Objective.
In the records below, copy verbatim the lines from the one containing "Where should I click to: Select the 600" through the one containing "point(273,531)", including both.

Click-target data
****************

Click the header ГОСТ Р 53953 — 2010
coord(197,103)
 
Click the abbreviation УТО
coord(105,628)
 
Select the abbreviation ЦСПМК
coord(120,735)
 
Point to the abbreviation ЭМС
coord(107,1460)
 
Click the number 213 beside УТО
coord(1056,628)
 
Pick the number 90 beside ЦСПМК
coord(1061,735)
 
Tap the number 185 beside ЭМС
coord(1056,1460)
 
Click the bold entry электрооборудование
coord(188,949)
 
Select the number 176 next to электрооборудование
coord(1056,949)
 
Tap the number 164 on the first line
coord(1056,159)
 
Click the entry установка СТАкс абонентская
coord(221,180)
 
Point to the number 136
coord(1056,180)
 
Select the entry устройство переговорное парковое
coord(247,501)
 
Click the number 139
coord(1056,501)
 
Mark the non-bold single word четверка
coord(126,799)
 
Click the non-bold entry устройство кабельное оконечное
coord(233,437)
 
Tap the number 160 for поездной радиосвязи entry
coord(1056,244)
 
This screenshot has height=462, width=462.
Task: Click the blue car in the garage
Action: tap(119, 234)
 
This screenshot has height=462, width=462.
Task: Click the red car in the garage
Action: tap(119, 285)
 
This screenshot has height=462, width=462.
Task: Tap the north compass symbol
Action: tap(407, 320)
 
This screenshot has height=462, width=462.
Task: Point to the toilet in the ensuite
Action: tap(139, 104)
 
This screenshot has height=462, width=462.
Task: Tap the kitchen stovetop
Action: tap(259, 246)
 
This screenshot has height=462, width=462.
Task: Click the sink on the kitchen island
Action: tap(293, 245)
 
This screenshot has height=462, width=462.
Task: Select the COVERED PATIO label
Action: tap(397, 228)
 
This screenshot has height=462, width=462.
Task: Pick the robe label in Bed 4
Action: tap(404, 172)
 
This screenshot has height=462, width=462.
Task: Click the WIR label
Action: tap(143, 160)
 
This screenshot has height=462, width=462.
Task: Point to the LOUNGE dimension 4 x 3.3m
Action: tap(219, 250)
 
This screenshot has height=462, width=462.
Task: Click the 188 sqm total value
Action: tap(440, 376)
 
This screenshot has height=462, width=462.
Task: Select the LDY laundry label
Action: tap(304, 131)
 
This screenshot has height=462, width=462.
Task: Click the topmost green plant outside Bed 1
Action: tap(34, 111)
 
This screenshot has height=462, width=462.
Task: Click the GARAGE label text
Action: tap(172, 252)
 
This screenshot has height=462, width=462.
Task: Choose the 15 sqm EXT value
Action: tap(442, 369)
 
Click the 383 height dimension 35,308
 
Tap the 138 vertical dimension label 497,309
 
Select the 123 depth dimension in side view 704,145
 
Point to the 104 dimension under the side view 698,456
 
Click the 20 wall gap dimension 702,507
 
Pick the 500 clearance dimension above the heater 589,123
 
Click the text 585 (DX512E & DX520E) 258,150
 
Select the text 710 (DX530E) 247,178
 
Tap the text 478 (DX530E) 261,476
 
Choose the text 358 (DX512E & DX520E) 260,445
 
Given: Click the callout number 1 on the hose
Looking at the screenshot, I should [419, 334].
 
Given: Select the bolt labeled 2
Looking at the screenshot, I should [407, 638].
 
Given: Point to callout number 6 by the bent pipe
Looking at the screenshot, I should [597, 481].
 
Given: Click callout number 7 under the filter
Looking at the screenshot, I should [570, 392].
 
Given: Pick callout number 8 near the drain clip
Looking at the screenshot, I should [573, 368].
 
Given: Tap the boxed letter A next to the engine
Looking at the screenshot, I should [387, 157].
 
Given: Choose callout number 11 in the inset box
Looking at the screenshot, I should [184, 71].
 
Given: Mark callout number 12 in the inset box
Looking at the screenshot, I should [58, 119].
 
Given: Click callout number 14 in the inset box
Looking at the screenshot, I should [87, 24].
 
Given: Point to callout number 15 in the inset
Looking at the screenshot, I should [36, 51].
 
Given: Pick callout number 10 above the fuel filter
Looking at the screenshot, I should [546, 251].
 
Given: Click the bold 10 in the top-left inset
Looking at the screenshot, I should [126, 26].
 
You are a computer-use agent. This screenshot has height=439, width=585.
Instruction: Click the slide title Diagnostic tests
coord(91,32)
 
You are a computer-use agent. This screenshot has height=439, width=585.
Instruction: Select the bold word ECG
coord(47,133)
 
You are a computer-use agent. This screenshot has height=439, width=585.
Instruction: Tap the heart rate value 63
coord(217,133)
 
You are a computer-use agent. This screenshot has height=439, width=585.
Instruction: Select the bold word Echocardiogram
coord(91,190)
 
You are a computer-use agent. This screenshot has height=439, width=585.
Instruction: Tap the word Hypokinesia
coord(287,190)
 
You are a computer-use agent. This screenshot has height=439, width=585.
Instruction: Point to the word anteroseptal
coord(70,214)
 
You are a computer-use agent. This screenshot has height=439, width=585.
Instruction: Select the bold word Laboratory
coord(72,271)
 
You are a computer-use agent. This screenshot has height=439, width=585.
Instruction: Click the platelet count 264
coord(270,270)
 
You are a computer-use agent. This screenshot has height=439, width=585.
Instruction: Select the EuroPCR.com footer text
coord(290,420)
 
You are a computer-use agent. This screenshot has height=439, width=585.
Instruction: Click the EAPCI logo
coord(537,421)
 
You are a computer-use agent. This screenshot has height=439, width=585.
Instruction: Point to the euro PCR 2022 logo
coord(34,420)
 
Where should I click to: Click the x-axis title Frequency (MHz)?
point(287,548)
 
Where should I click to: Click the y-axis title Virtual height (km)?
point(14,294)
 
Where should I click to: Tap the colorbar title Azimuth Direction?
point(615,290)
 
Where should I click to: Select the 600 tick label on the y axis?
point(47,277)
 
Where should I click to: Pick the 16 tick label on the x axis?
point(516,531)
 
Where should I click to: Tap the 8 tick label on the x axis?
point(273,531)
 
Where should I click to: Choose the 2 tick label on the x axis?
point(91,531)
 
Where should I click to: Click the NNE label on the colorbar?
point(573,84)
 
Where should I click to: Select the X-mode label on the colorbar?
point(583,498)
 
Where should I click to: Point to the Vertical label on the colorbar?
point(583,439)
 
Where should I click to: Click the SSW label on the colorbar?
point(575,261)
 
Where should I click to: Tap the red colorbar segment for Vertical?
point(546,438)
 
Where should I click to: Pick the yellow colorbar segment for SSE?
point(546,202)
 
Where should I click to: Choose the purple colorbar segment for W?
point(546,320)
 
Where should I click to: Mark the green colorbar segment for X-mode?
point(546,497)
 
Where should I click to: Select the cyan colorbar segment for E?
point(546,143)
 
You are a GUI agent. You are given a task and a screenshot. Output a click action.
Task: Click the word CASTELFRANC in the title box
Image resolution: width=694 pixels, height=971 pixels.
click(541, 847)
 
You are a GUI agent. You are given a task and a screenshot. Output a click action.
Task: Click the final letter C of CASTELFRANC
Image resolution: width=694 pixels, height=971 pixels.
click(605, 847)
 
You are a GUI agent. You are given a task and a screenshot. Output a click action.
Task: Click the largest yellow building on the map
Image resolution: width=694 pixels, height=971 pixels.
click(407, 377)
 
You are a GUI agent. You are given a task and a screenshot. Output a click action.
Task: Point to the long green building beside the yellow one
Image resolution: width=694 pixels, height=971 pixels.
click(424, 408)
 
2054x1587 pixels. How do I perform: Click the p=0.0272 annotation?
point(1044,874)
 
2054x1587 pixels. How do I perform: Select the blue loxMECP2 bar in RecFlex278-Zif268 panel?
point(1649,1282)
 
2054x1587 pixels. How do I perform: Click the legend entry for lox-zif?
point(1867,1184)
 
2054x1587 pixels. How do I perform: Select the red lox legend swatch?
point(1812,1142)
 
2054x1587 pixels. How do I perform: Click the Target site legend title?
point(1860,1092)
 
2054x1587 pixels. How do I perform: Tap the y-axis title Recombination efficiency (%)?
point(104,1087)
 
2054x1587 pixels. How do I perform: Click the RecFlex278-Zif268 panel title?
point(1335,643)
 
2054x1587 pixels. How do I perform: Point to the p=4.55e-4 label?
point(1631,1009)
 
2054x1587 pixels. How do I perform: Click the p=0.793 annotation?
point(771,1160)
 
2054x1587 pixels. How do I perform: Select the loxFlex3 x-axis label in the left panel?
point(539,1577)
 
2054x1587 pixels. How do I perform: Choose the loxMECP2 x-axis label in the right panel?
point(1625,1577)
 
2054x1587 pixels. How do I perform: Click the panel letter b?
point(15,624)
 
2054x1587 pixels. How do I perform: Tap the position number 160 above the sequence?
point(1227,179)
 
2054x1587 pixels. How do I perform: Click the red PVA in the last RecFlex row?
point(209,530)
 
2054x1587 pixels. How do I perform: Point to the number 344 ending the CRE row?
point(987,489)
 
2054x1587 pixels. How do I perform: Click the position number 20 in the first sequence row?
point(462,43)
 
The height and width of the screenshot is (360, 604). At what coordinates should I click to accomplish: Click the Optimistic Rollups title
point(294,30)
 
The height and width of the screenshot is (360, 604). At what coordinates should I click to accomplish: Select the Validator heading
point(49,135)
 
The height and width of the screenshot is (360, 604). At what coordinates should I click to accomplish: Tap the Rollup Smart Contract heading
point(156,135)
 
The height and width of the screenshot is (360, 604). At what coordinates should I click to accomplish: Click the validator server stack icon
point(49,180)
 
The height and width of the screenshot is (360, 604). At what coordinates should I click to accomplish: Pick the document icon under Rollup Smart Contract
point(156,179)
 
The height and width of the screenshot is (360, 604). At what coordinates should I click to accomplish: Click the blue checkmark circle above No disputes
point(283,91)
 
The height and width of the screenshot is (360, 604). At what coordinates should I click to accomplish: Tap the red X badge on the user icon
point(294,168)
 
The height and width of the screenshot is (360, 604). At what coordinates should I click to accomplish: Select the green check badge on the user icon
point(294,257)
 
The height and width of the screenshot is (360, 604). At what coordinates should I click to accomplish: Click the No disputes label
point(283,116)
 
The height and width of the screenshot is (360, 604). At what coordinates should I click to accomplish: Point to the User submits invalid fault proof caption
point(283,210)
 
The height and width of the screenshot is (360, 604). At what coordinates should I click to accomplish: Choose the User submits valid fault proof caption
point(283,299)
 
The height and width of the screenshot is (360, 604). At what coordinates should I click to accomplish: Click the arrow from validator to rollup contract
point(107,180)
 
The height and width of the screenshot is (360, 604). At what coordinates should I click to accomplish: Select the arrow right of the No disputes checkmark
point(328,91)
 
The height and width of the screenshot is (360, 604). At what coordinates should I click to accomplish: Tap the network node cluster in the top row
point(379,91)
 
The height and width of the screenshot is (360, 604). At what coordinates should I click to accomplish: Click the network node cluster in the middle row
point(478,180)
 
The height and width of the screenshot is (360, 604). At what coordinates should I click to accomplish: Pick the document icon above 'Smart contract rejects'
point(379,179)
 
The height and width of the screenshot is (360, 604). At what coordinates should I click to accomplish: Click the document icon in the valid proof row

****************

Correct output.
Where should I click to: Select the 600 tick label on the y axis?
point(47,277)
 
Where should I click to: Pick the 16 tick label on the x axis?
point(516,531)
 
Where should I click to: Tap the 8 tick label on the x axis?
point(273,531)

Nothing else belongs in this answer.